Shoulder Dislocation

Dislocation of the shoulder usually occurs following a violent fall. The injury usually tears the ligaments at the front of the shoulder. The cartilaginous labrum may also be torn. The torn ligaments and labrum may make the shoulder liable to dislocate again if the shoulder is injured again. The torn labrum may also cause persistent pain when the arm is used in a raised up position.

The first episode of dislocation is uncomplicated and may be treated by immobilisation in a sling for 1-2 weeks followed by physiotherapy to strengthen the muscles around the shoulder. If a second or subsequent dislocation occurs surgery to stabilise the shoulder should be considered. Arthroscopy of the shoulder may be necessary to determine the amount of shoulder instability and to identify and treat any tear of the labrum or damage to the glenoid itself. If the shoulder is very unstable or the labral tear requires to be repaired, although sometimes this may be undertaken arthroscopically an open surgical repair of these structures will sometimes be necessary.

Shoulder Subluxation

Subluxation of the shoulder occurs when the joint partially dislocates due to ligamentous stretching. Shoulder subluxation may produce a feeling of looseness and instability of the shoulder, particularly when throwing. Alternatively, pain deep within the shoulder when throwing can occur.

If strengthening exercises for the shoulder do not help, arthroscopic assessment of the instability is necessary.
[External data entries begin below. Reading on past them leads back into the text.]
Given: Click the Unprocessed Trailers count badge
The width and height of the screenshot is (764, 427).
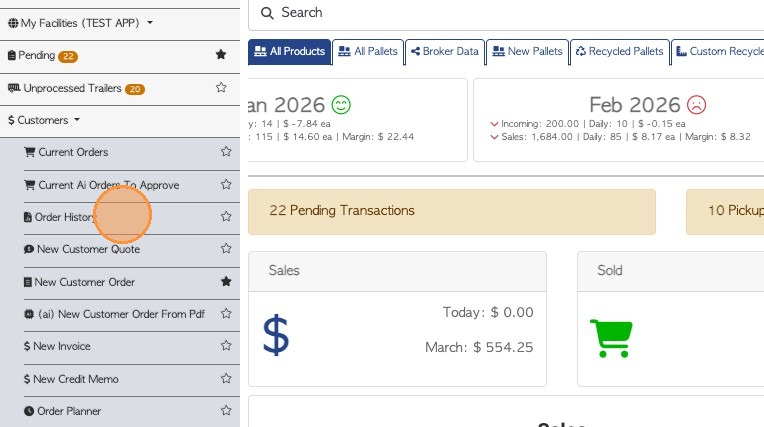Looking at the screenshot, I should click(x=135, y=89).
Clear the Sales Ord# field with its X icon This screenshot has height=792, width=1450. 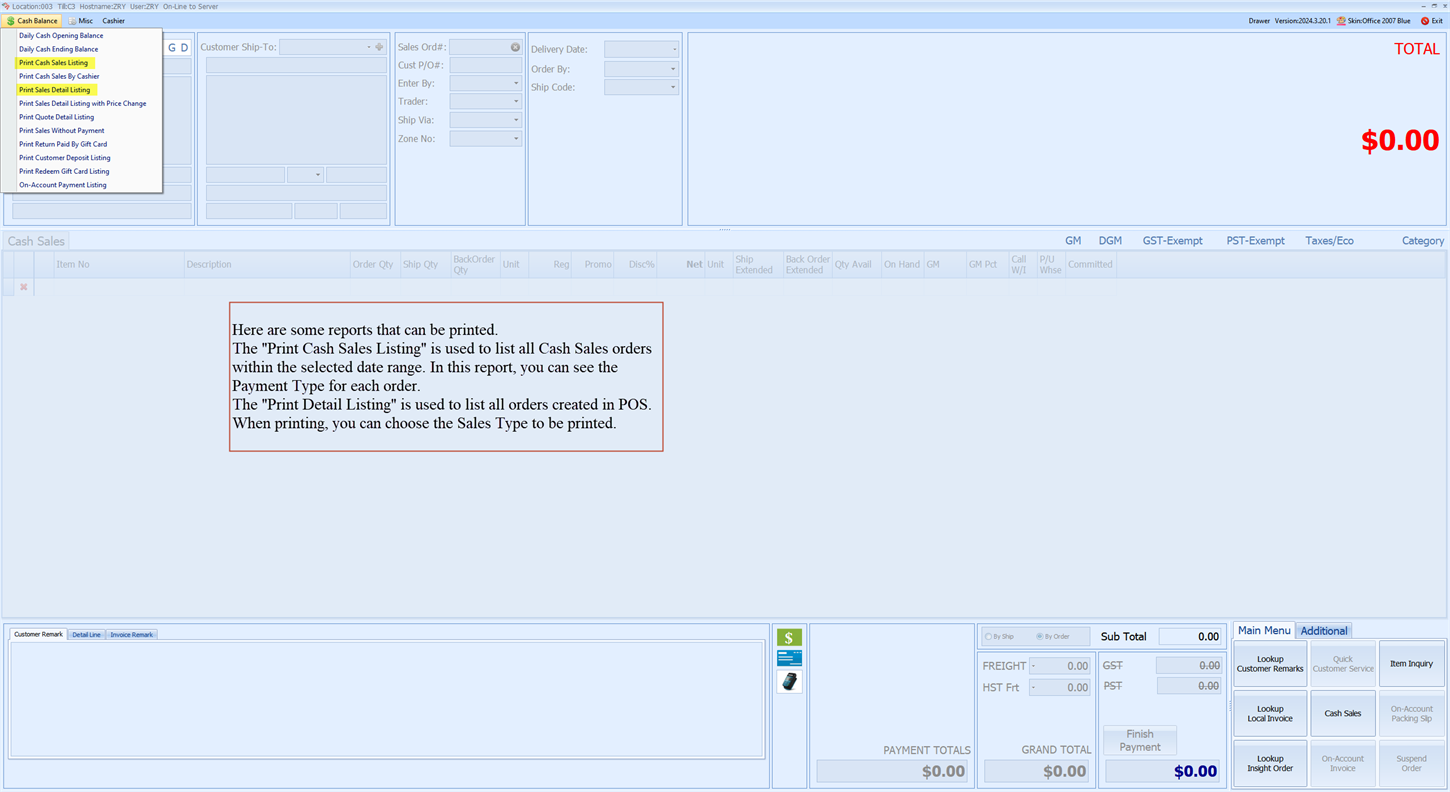click(515, 47)
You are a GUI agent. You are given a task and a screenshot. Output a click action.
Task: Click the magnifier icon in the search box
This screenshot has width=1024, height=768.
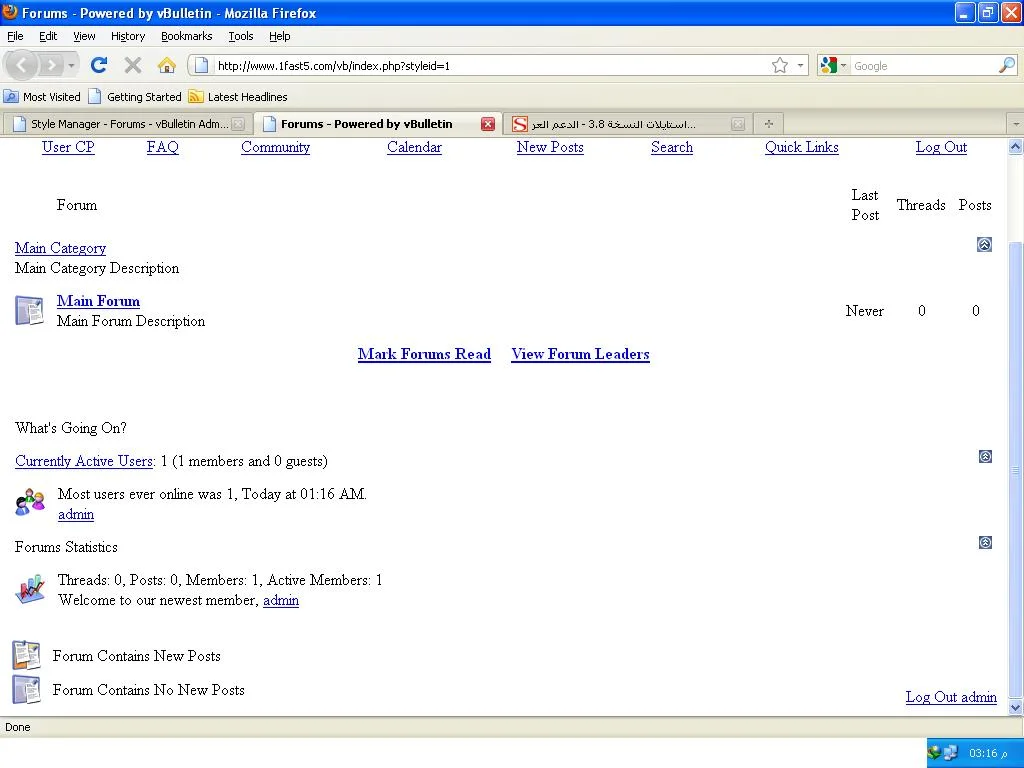click(1006, 65)
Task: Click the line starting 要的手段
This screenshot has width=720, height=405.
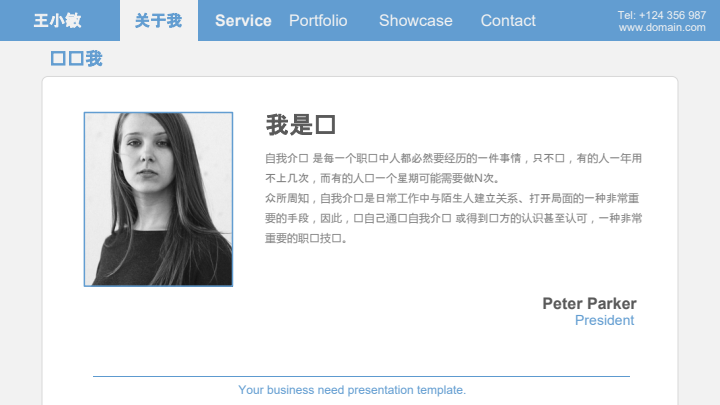Action: coord(453,219)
If subluxation of the shoulder is confirmed, repair of the damaged ligaments may be necessary.

Shoulder Tendonitis

Tendonitis or inflammation and pain within the rotator cuff is a very common shoulder problem. The tendonitis may follow an injury or be produced by gradual wear within the tendon following many years of shoulder activity. The pain is usually felt to the front or outside of the shoulder and is worse when the arm is used above the head in activities such as washing windows. The arm may also be painful when raised out to the side. The arm may feel heavy and tire easily. The shoulder may also become stiff, such that placing the hand behind the head or behind the back becomes difficult.
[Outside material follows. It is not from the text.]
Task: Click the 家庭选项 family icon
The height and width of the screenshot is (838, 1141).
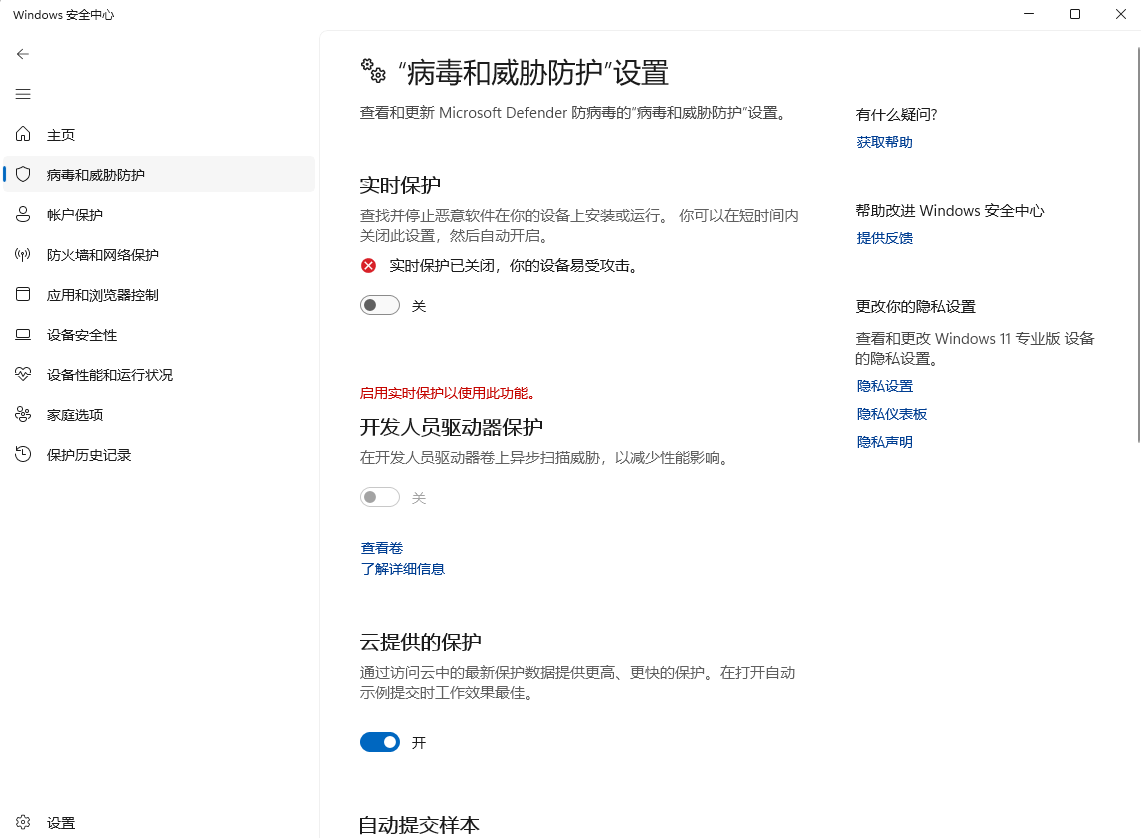Action: [24, 415]
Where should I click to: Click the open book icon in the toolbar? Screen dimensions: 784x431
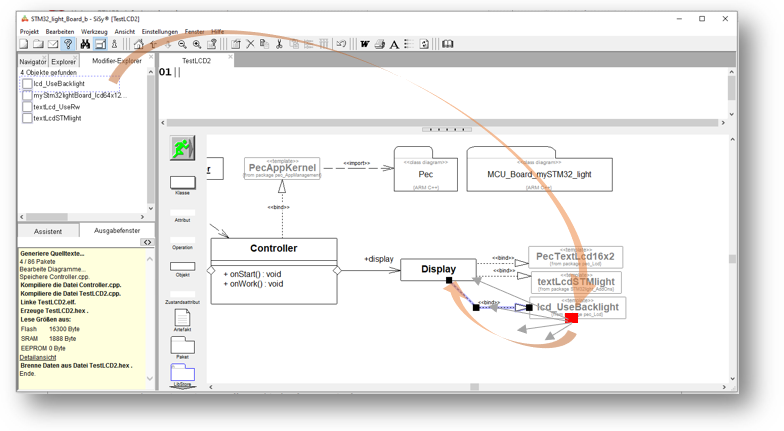click(447, 44)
Rotator cuff tendonitis should be treated by physiotherapy and strengthening exercises. Anti- inflammatory drugs can be of great help in reducing the pain and inflammation. Injection of steroid and local anaesthetic into the inflamed tendon can help the inflammatory process to settle down.

If the symptoms of tendonitis are severe, if the tendon has ruptured or if the symptoms are not helped by the other measures described, surgery may be advisable.
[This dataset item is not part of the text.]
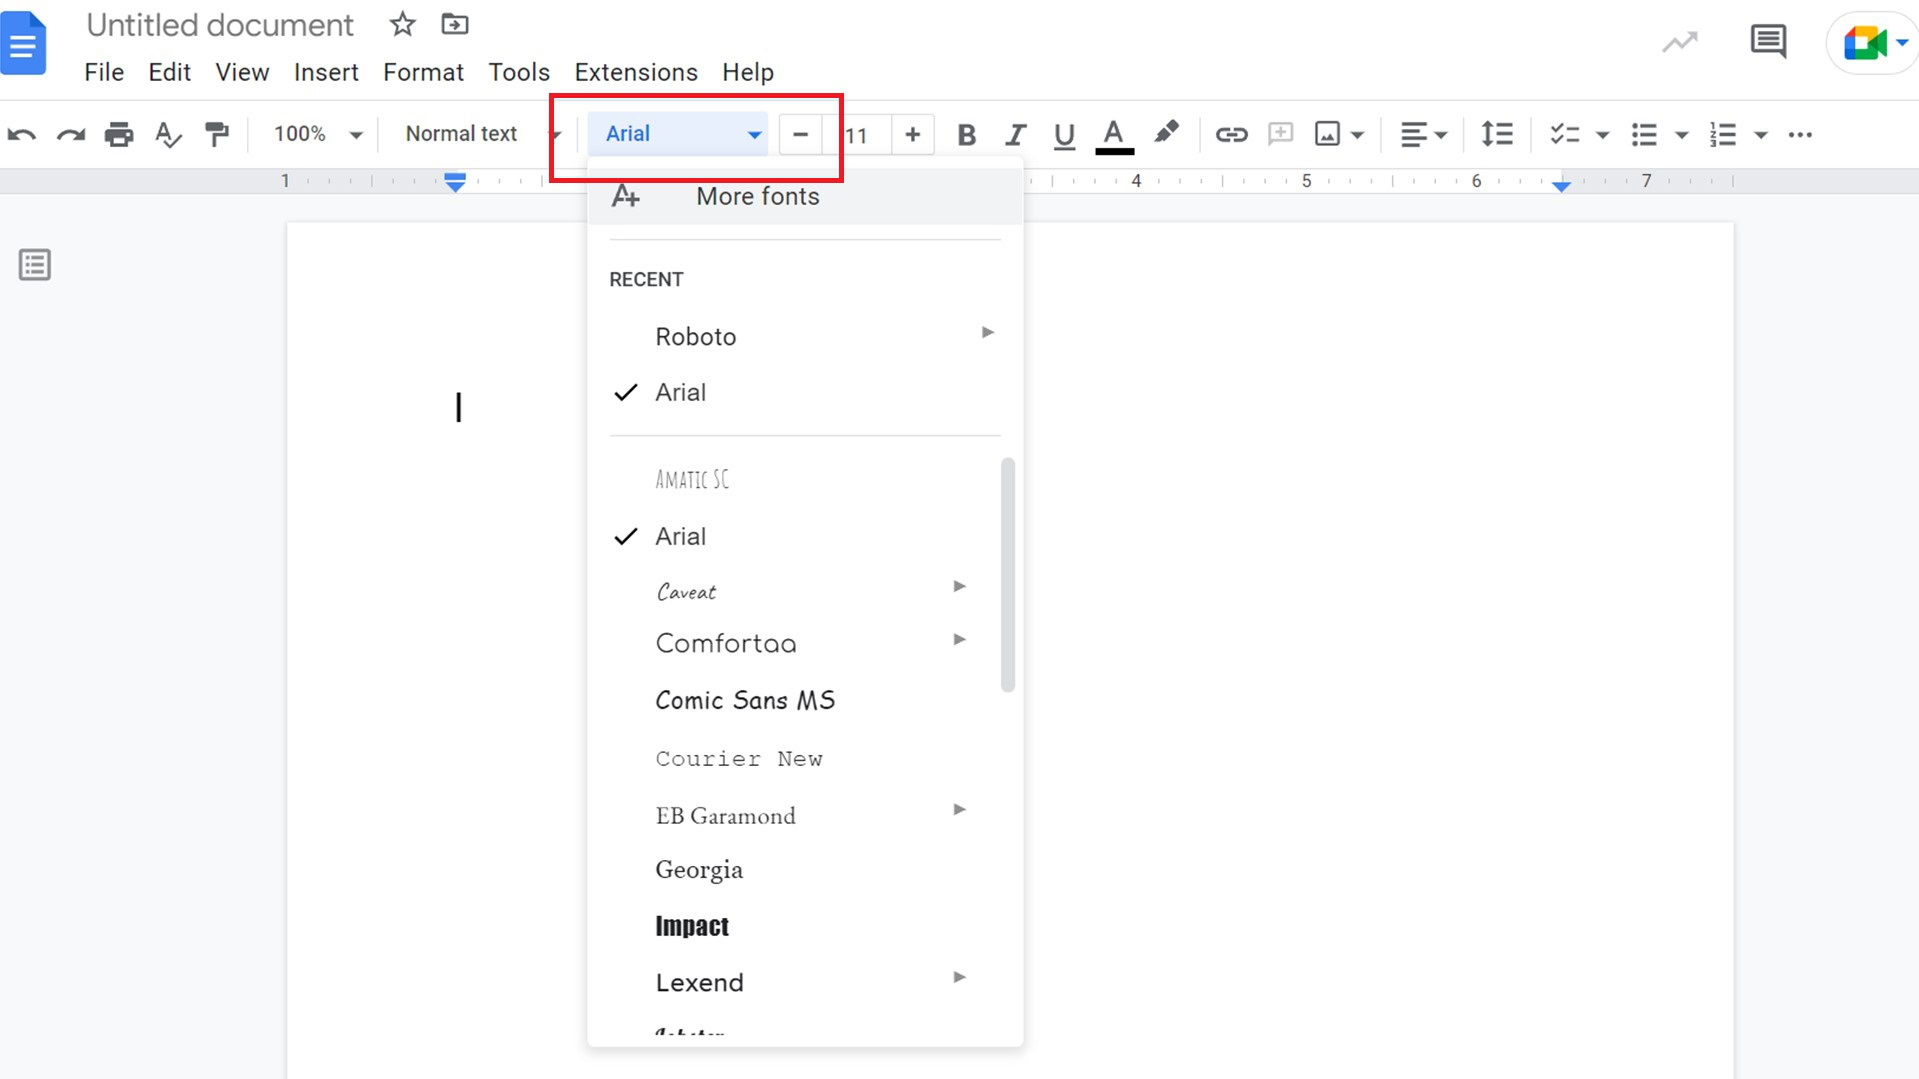Open the text color picker

click(1114, 134)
Arthroscopy of the shoulder is usually undertaken to inspect the interior of the joint and to remove any damage within the shoulder joint. The rotator cuff is then inspected and any damaged area removed through the arthroscope, the acromium bone can be partially removed to allow the rotator cuff more room in which to move.

Calcific tendonitis or supraspinatus syndrome is a second separate type of shoulder tendonitis. The pain is felt in a similar manner to that of rotator cuff tendonitis. If physiotherapy and injection with steroid is unsuccessful, removal of the calcified nodule in the supraspinatus tendon is necessary. This may be undertaken through the arthroscope without opening the shoulder joint. A rapid recovery usually results.

Biceps tendonitis is the third type of tendonitis around the shoulder. The biceps tendon runs up from the arm over the front of the shoulder and through the joint. The tendon may become inflamed as a separate entity or as part of a rotator cuff tendonitis. Biceps tendonitis usually responds to physiotherapy and steroid injection. Occasionally the tendon may rupture or tear and surgery may be necessary to repair the tendon.

Frozen Shoulder

Frozen shoulder refers to a shoulder which becomes stiff usually without a great amount of pain and without any rotator cuff or shoulder joint damage. The condition usually occurs gradually over several months. A frozen shoulder requires intensive physiotherapy to restore the range of motion. Injection of steroid into the shoulder joint may help reduce any inflammation within the joint. If a rapid response is not achieved a manipulation of the shoulder whilst under anaesthetic is required to restore the range of motion. Shoulder arthroscopy may also be advised if additional damage within the joint is suspected.